The Gene Burger is made with Beyond Meat’s meatless patty and served on a pretzel bun. (Richard S. Dargan/For The Journal)

Among the meatier options on the menu are hamburgers, a Chicago-style hot dog and an Italian-style sausage sandwich. The Beyond Meat Gene Burger ($14 with fries) features the meat substitute that is everywhere these days. Although it doesn’t have the caramelization or juice of a good beef burger, the Beyond Meat patty has a remarkable resemblance to the color and coarse texture of ground beef. The thick, meatless patty makes its presence known in the Gene Burger, complementing the pretzel bun, lettuce, tomato and vegan cheese. The thick-cut russet french fries were well prepared, with a thin, crisp membrane around a piping-hot, fluffy center.

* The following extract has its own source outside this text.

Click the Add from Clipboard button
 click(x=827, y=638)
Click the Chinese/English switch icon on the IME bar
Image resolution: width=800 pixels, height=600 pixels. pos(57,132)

The vegan menu finds its ultimate realization in Trinidad Doubles (three for $10.50), Green Gene’s version of a popular street food in Trinidad and Tobago, the Caribbean island nation just off Venezuela. The dish, made up of curried chickpeas spread over slightly spiced fried dough rounds called baras, purportedly got its name when people kept asking for two baras to make a sandwich around the chickpea spread.

The baras have a lightness to them, like an airy pancake, that plays well against the meaty chickpeas. The dish looks and tastes like Indian food – not surprising, considering that thousands of Indians migrated to Trinidad and Tobago to take low-paying jobs in the decades after the United Kingdom abolished slavery in 1807.

The Doubles are served with your choice of hot pepper sauce, tamarind sauce or mango chutney. The hot pepper sauce was absolutely molten, the chutney only slightly less so.

Green Gene’s limited beverage selection includes decaf-only boba tea and coffee. I had a cup of Bills’ World Famous Lemonade ($5), a made-to-order version that is more sour than sweet. Desserts are limited to a selection of Van Rixel Bros. sorbets. Keep in mind that Rude Boy Cookies is only a short walk away.

Green Gene Café provides a boost to Albuquerque’s vegan dining scene and another reason to visit the Brick Light District.